Exercise text:
The Ministry of Children and Family Development’s plan to claw back individual funding for children with autism and build “hubs” across British Columbia has been almost universally panned by families, Indigenous leaders, opposition parties, disability groups and the media.
Parents in Ontario, where a “hub” system was instituted in recent years, have written articles begging the Horgan government not to follow in the footsteps of the Ford government.
MCFD’s recent information sessions about their plan have been described by those few who were able to register as “scripted,” “patronizing,” “traumatic,” “repetitive,” “detached,” “frustrating” and “disheartening.”
Which all raises the question: why is B.C. making such poor political and policy choices?
I have a theory.
MCFD is in an existential fight for its own survival, and their response is to firm up control and jobs. Faced with a loss of power in coming years, they want to centralize all services for children with special needs in their own buildings with greater roles for their own staff.
What is this existential crisis? It is indisputable that MCFD has been in crisis for years. The Office of the Representative for Children and Youth was created because the public lost trust in MCFD to investigate what really happens when children in their care are injured or die.
But the real crisis for MCFD is the recognition — finally — that Indigenous Peoples will be reclaiming the role of protecting and caring for Indigenous children, who currently make up more than 60 per cent of MCFD’s “clientele.”
The federal government has passed a law supporting the jurisdiction of Indigenous governments over their children, and First Nations across B.C. are working to implement this jurisdiction. MCFD’s reasons to exist are shrinking.
MCFD wants more real estate and more “clients” because it needs to find ways to remain relevant. Part of that future might be found in services for children and youth with special needs. But those pesky families that receive funding are standing in their way.
Families with children who get individual funding have the option to be autonomous, to choose people they trust to work with their child, and to decide how and where those services happen. They build relationships and a community around their child — a community that loves their unique child. Those families are MCFD’s roadblock to maintaining relevance.
And faced with opposition to their plan, MCFD has decided to blame the bad moms who stand in the way of progress. That’s right: Moms of children with autism are being painted by MCFD as mean moms because they have … chosen how to use funds to pay for their children’s therapies.
Minister Mitzi Dean seems to have her eyes wide open that she is trying to divide parents into different groups and pit them against each other.
In her worldview, if one child gets funding and another doesn’t, the only answer is to take funding away from the child who gets it.
This is why MCFD does not call attention to the fact that they are also clawing back all funding for kids who are part of the At Home program. Those kids have vastly more diverse complex needs and are spread out over the entire province, which interferes with MCFD’s talking point that only the privileged parents of kids with autism are taking all the money.
I hope the minister was misquoted when talking about the lack of accountability of parents who receive individual funding. She must know there’s an office dedicated to poring over the detailed invoices that parents (and their service providers) have to sign and file with MCFD.
What should B.C. be doing?
Instead of more buildings and waitlists, and more policies about how to manage waitlists, MCFD could increase the reach of individual funding for more children. Instead of trying to tear down some families, they could build up more families.
It’s obvious the “hubs” require a bigger budget than is currently spent, in which case more direct funding of children with a wide range of special needs is an option that can be considered.
If MCFD really wants to help children with FASD and Down syndrome (and PDDNOS and ADHD and other disabilities), then the minister should give the parents of those children individual funding. Energetic people who want to train and learn to work with all these great kids will help build something tailored for these families.
And if some parents need more support, current MCFD staff could offer assistance helping parents build capacity to manage their funding. There will be a learning curve, but it will empower and support parents who, after all, know best what their child needs.
Families aren’t looking for fancy buildings or more bureaucracy. They’re looking for people who care deeply about their child and can help their child grow and learn and thrive. And if they are given funding, they will create better communities around their children, communities that truly celebrate our diversity.
If they really care about vulnerable children, the NDP government should be funding families, not MCFD.

Collected material:

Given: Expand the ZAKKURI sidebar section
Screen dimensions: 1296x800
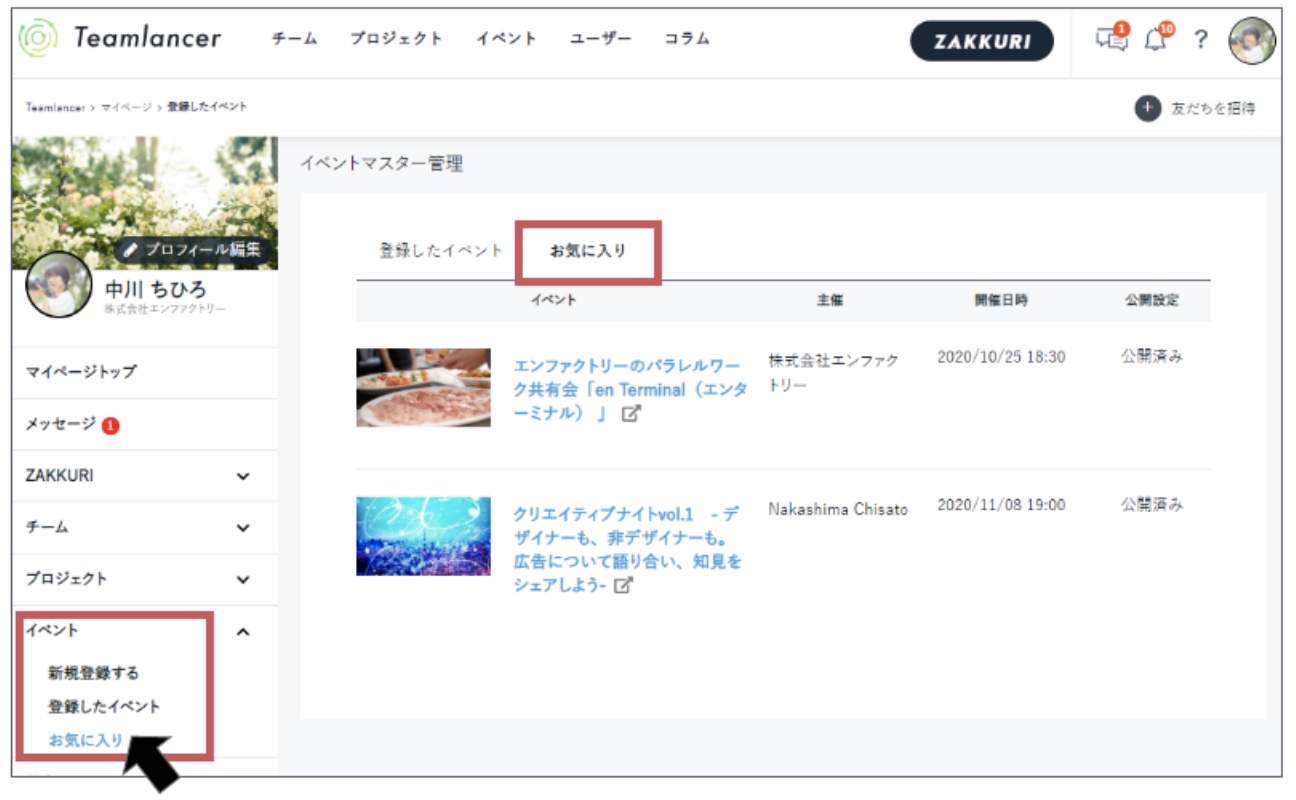Looking at the screenshot, I should click(x=243, y=477).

Tasks to complete:
1. In the opinion piece on autism funding in B.C., what share of MCFD's "clientele" do Indigenous children currently make up?
2. Reproduce the part of the opinion piece on autism funding in B.C. that opens with the words containing "Families with children" and closes with "to maintaining relevance.".

Responses to the exercise:
1. More than 60 per cent.

2.
Families with children who get individual funding have the option to be autonomous, to choose people they trust to work with their child, and to decide how and where those services happen. They build relationships and a community around their child — a community that loves their unique child. Those families are MCFD’s roadblock to maintaining relevance.